▸ **Directive A**:
According to the calculus post, where do points of inflection happen?
▸ **Directive B**:
Please rewrite the calculus post from "and it is concave" up to and including "minimum total area.", swapping "quiz" for "test".
▸ **Directive C**:
Extend the calculus post from where it stops.

▸ **Selection**:
================

Sunday, October 11, 2009

Post # 8

This week, since we did not go over anything new, I am going to show you how to use the Second Derivative Test to find all possible points of inflection and intervals of concavity. Remember, points of inflection only happen where there is a change of concavity.

Example: f'(x)= 6/(x^(2)+3)

First, you have to take the derivative of that, and you have to use the quotient rule, so the beginning of the problem will look like, [(x^(2)+3)(0)-6(2x)]/(x^(2)+3)^(2), which simplifies to -12x/(x^(2)+3)^2 remember, that was just the first derivative.

Second step is to take the derivative of the first derivative, that would make this step called taking the second derivative.

Once again u need to use the quotient rule, so f''(x)={(x2+3)^(2) -(12)-[(-12x)2(x^(2)+3)2x} all that over (x^(2)+3)^4 then you get a bunch of stuff, then you simplify, then you cancel, and if I typed all that up it would be ridiculous, so I'm just going to type the end answer of the second derivative. Which is, (3)(6)(x+1)(x-1) all over (x^(2)+3)^3

The possible points of inflection are found in the numerator of the finished second derivative, in this case, if you look, it would be x=1, and x=-1

so then you set up your points, (-infinity, -1) u (-1, 1) u (1, infinity)

then you plug in. f''(-2)= positive value f''(0)=negative value f''(2)=positive value

then you know that your intervals concave up @ (-infinity, -1) u (1,infinity) or x<1,>1

and it is concave down @ (-1,1) or -1
and you're points of inflection are x=-1, and x=1

okay, my question comes from a quiz that we had, it was the last problem and I didn't know how to do it, the problem goes like this: The sum of the perimeters of two squares is 24. Find the dimensions of the squares that produce the minimum total area.

================

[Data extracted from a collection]
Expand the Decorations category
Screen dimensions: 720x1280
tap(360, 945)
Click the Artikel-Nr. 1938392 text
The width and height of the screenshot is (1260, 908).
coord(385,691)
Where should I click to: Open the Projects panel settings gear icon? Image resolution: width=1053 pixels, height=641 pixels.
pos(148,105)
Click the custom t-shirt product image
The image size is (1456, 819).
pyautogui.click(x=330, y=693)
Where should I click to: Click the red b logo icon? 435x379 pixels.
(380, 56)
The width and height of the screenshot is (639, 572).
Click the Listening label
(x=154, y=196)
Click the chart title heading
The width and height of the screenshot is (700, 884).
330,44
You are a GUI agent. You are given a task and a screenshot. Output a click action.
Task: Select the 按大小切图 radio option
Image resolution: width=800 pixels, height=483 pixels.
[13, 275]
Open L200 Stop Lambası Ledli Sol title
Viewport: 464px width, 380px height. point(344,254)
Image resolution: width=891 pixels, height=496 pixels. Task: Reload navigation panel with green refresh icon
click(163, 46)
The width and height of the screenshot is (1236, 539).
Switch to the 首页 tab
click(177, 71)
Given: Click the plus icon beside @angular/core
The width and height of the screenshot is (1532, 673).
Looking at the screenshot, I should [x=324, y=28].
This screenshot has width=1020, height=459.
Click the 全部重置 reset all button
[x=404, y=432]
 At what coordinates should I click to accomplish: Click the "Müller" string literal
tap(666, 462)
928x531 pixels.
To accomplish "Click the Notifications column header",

================

▸ **Task result A**:
Only where there is a change of concavity.

▸ **Task result B**:
and it is concave down @ (-1,1) or -1
and you're points of inflection are x=-1, and x=1

okay, my question comes from a test that we had, it was the last problem and I didn't know how to do it, the problem goes like this: The sum of the perimeters of two squares is 24. Find the dimensions of the squares that produce the minimum total area.

▸ **Task result C**:
I know it's a optimization problem, but I just don't know how to solve it. Help would be appreciated.

3 comments:

  1. ok for that optimization question you have...the number four on the test we just got back.....

    so we know that we have a perimeter of 24 right...well to make your secondary and primary equation you make two squares...we know that the area of a square is lenth times width! and that there is two lengths and two widths for each square so your seconday equation will be 2(2L+2w)...that's your perimater because you're adding them...and since we know that the sum of the two perimeters is 24 you set 2(2L+2w) equal to 0!
    so now...dealing with optimization:
    take your secondary equation and solve for...lets go with length
    2[2(L)+2(w)] = 0
    24=4(L)+4(w)
    24-4(w)=4(L)
    (L)=6-w
    so now plug in L to the primary equation which is your area...so that's
    A=(L)(w)
    A=(6-w)(w)
    A=6w-(w)^2
    TAKE THE DERIVATIVE OF THAT:
    A'=6-2w
    -2w=-6
    w=3
    SO NOW TAKE WHAT YOU KNOW....W=3....and PLUG IT INTO THE SECONDARY FORMULA:
    24=2(2(L)+2(w)
    24=2(2(L)+2(3)
    24=4L+12
    12=4L
    L=3

    so knowing your W is 3 and your L is 3
    [it's a square so they had to be the same]
    you know that the width is three and the length is three!!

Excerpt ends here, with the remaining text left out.